The to-do list is a long paper trail when you are preparing to move overseas.
Meet with lawyers, accountants to plan and prepare; medical appointments, vaccinations; spending time with friends and family for the “see ya laters” along with the logistical issues of selling the car, the house and moving all the “stuff” somewhere.
The house seemed one of the more daunting tasks.
We advertised locally, and eventually were able to find a buyer. With sweet relief, we signed the contract, checked the box “sell house,” and set our sights on the next task.
The week before possession date, we moved out, cleaned, and left…but they never moved in.
It seems they changed their mind, and decided not to purchase our home. We were shocked, and panicking. How could they do this? What were we going to do? While we had a few more months to sort it all out, it reminds me how quickly agreements can be broken, and the great effort of fixing them.
When we think about business contracts, we think about each person fulfilling their end of the bargain, it’s not about the people on each side, it’s about what each person will give and gain from the agreement.
“Covenants in the Bible, however, are about more than contracts. They are about people. A covenant is a commitment that establishes a relationship between two or more persons.”
Scripture teaches us about three covenants: the covenant of works, the covenant of grace and the covenant of redemption. These commitments are between God and humankind, establishing relationship, restoring relationship and securing our relationship for the future.
Covenant of Works
The Westminster Confession of Faith states that, “the first covenant made with man was a covenant of works, wherein life was promised to Adam; and in him to his posterity, upon condition of perfect and personal obedience.”
This was a commitment between Adam and the Lord, to obey God’s command not to eat the fruit of the prohibited tree, and if he did, God would bless him with life. “Adam and Eve would be God’s treasured people, in paradise, in his presence – if they kept the covenant.”
Adam represented all of humanity, both in his covenant and in his fall. “All three gifts- people, paradise and presence were squandered by Adam in the garden. And so we see curse instead of blessing.”
Even now, “God still requires perfect obedience in order to receive the full blessings of the covenant. But on this side of the fall, none of us can meet these requirements, so now all who rely on the works of the law are under a curse.” Here we see the evidence of our broken relationship. Created by the Father, yet unable to follow in perfect obedience, we face hardship, work, and separation from him.
Covenant of Grace
“The stipulations of the covenant of works are still on us, but they no longer possess the ability to bless because we are no longer capable of fulfilling these obligations.” With our sinful nature, we cannot follow in perfect obedience. Our weakness and temptation with great pull draw us away from his perfect nature.

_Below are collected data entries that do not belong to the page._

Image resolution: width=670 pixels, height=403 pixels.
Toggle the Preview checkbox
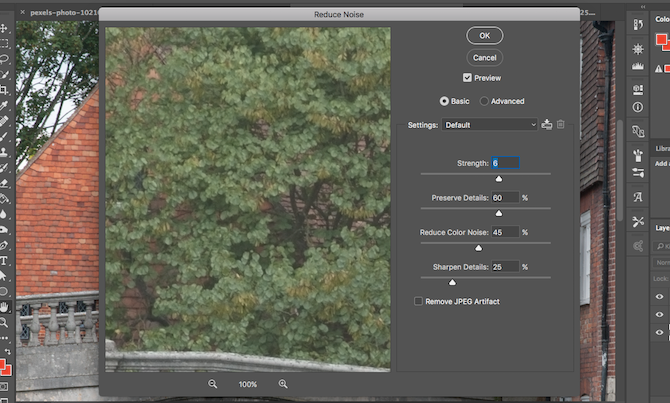click(467, 78)
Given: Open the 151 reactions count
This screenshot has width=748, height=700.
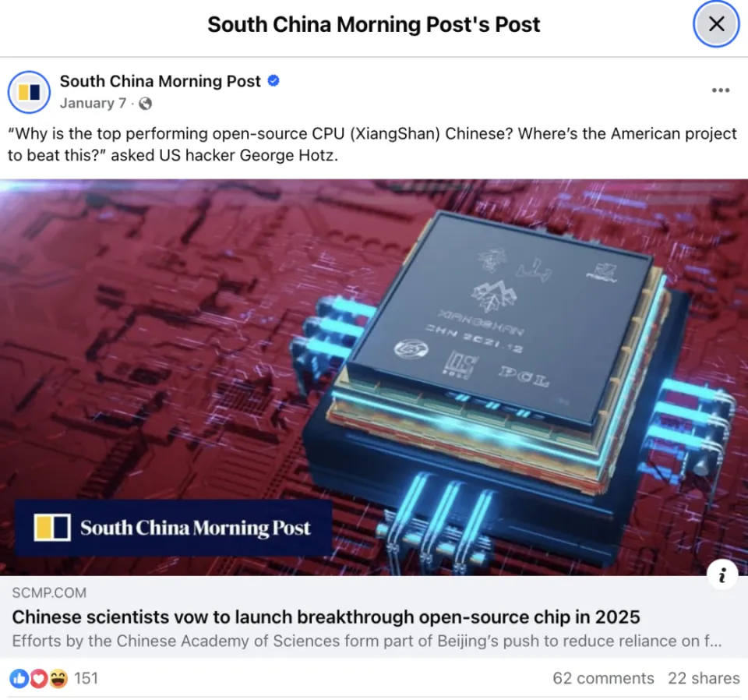Looking at the screenshot, I should [x=86, y=678].
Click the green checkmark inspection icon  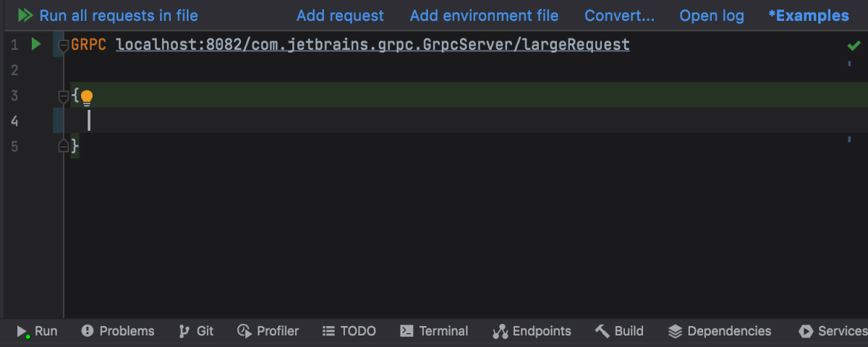[854, 46]

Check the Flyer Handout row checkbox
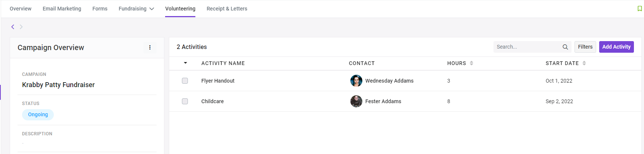[x=185, y=81]
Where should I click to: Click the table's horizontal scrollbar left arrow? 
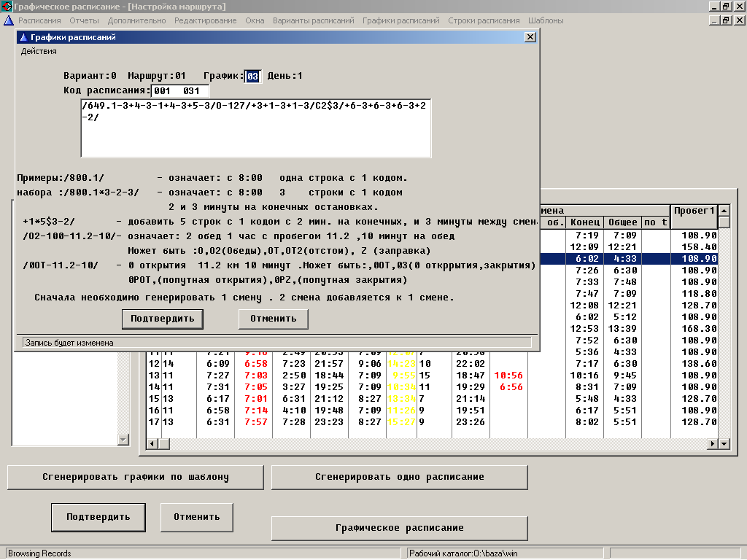coord(152,443)
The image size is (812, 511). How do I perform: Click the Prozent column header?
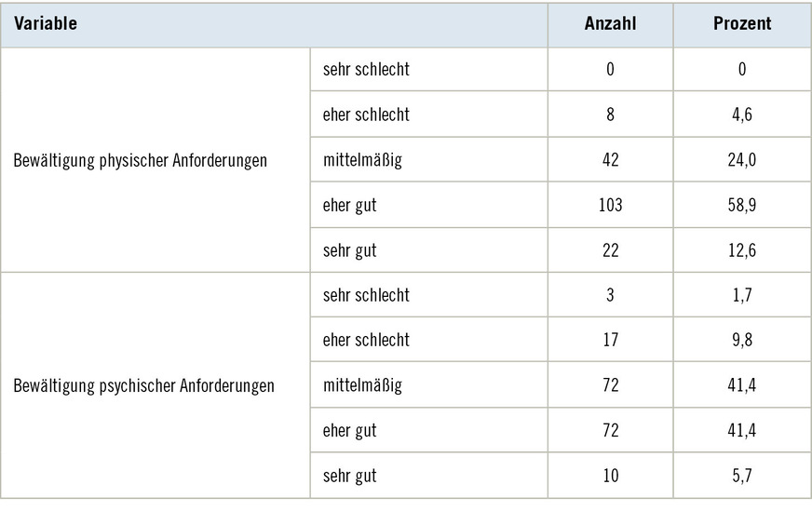742,24
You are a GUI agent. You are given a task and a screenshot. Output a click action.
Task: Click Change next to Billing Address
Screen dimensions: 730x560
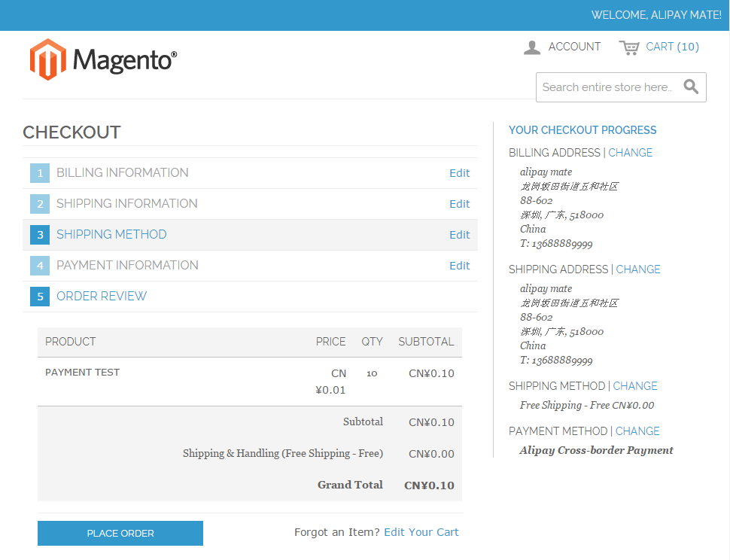tap(630, 152)
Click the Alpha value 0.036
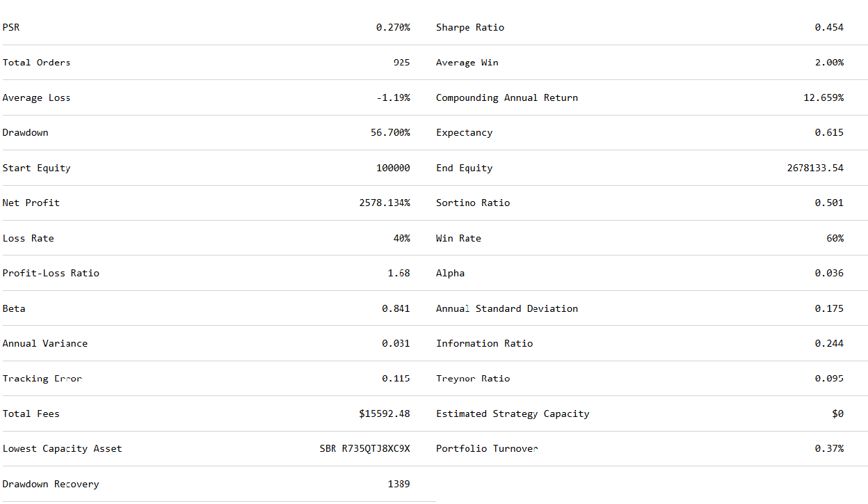 pyautogui.click(x=829, y=274)
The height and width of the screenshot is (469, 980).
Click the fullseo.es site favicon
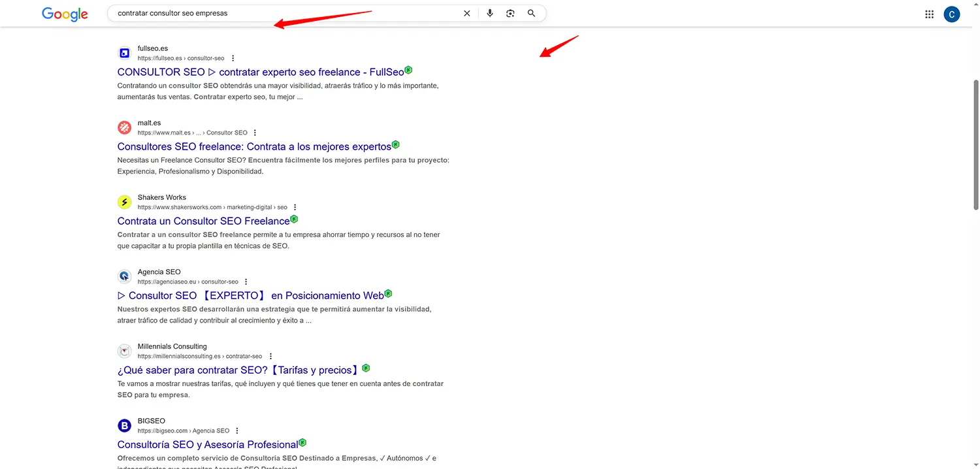point(124,53)
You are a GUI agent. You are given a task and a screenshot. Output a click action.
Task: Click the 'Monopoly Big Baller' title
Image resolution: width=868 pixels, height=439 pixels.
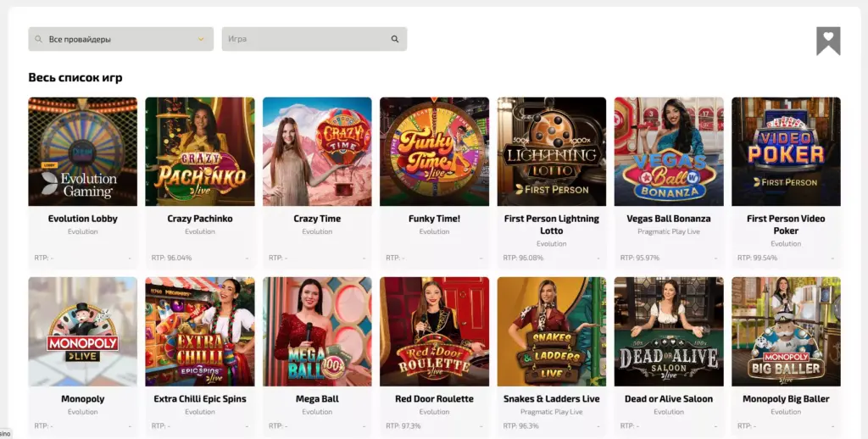coord(786,398)
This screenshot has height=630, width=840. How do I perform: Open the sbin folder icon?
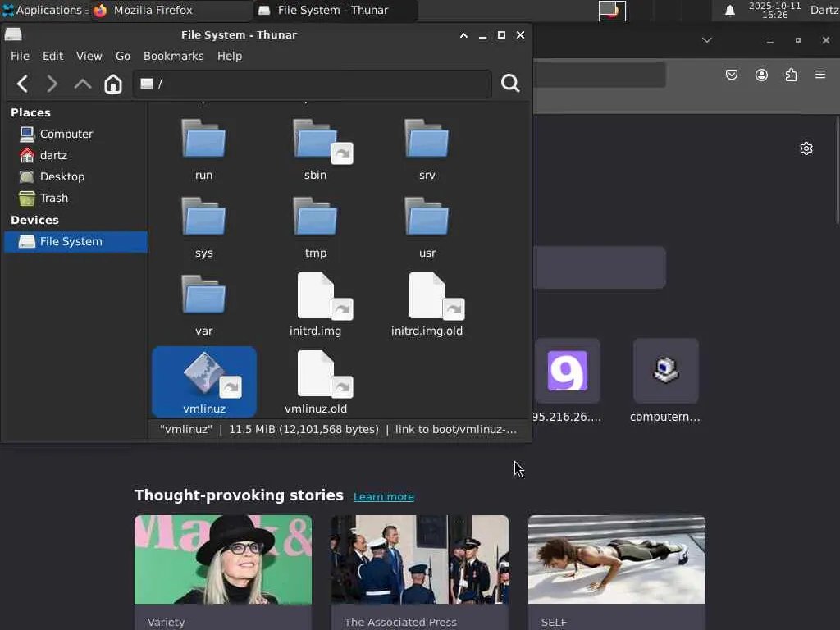point(316,140)
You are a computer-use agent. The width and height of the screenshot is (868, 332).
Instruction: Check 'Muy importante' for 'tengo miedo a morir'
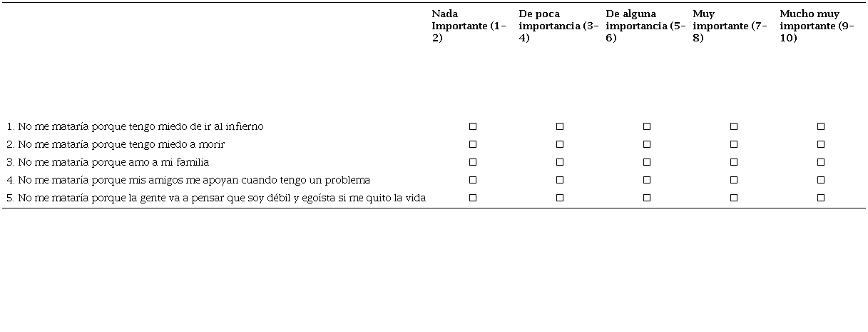(734, 144)
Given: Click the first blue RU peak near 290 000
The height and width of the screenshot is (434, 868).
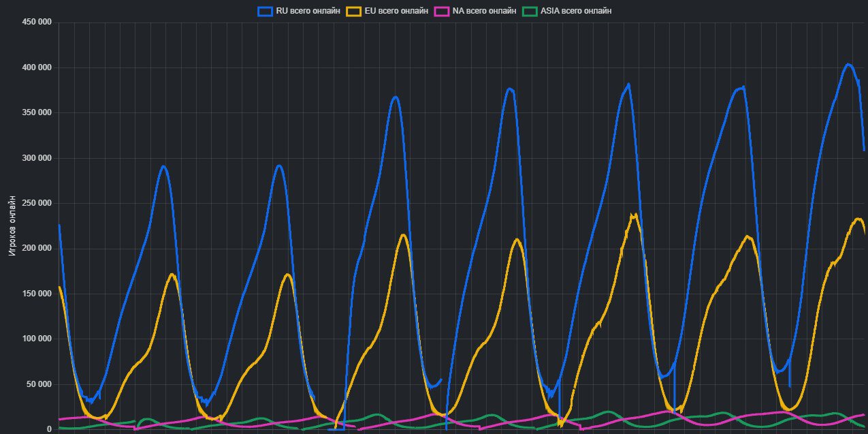Looking at the screenshot, I should [x=163, y=166].
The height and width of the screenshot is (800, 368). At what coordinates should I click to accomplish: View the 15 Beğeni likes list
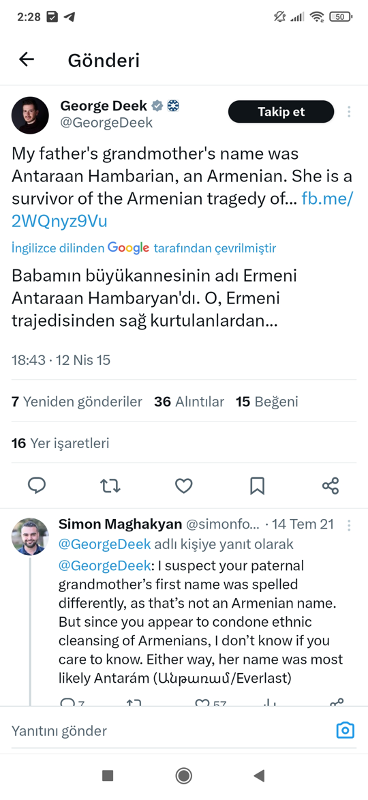point(267,402)
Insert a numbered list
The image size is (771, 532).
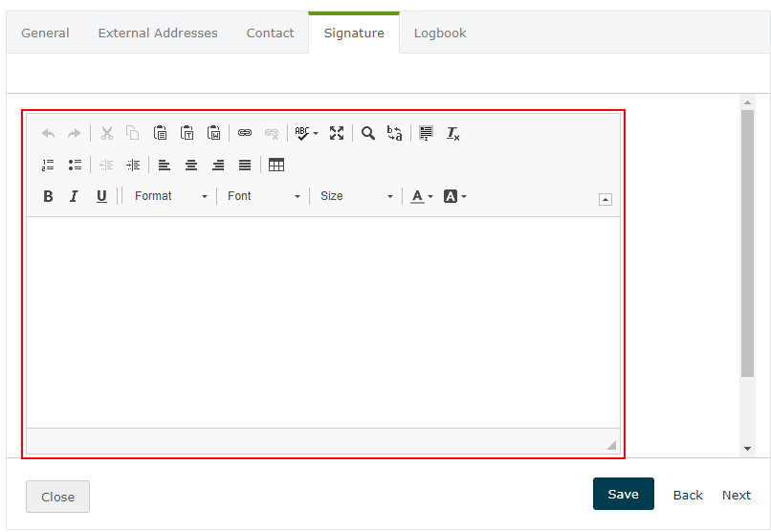point(48,166)
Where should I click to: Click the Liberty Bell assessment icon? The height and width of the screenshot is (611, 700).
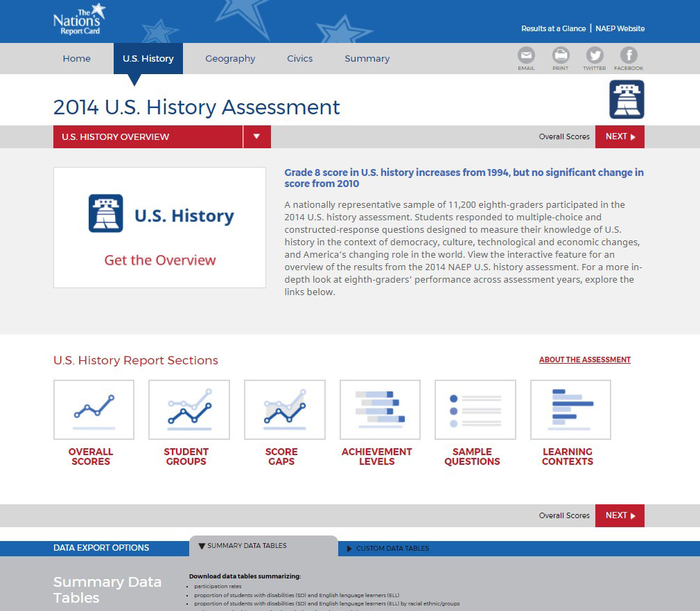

Yet, “the entire bible shows the unfolding of God’s plan and promise to bless his people through this one covenant of grace.” When we are dead in our sins, God made a way for us to live. It is not something we earn, or achieve, it is his gift and his accomplishment for us.
Covenant of Redemption
The work of redemption began with the Father, a salvation pact between the “father and the son to save a people chosen in Christ before the ages began.”
The covenant of grace makes the covenant of redemption possible. Jesus’ life, death and resurrection offers us restoration in our relationship with God. We receive by faith, forgiveness of our sin, clothed in the righteousness of Christ, and his presence with us in the Holy Spirit.
The covenants of scripture point us to the gospel. They invite us into relationship with our Creator, in our state of sin and weakness, in light of our disgruntled behaviors and meager strength.
Our walk with Jesus is about a relationship with the Almighty Father, the Wonderful Counsellor, and the Prince of Peace. He rescues us from a life of sin, into a life of his fullness and presence, by grace and through faith.
While we pursue this relationship by acts of obedience, and practice of spiritual disciplines, we remember that grace abounds to us, not as we continue on in our sin, but as we “grow in the grace and knowledge of our Lord and Savior Jesus Christ” (2 Pet 3:18).
As we plan our goals for the coming year, we reflect on the grace of God who has brought us this far, and trust that as we draw near to him, he will draw near to us. “On the last day of the feast, the great day, Jesus stood up and cried out, ‘If anyone thirsts, let him come to me and drink” (John 7:37). His faithfulness to us is steadfast, even when ours is not, and he will satisfy us.
If you’re interested in a deeper study of the covenants of Scripture, “Covenant Theology: Biblical, Theological and Historical Perspectives” published by Crossway, is a great resource.
*I received a complimentary copy of this book as part of the Crossway Blog Review Program. I want to say a big thank you for that, and for the opportunity to post an honest review.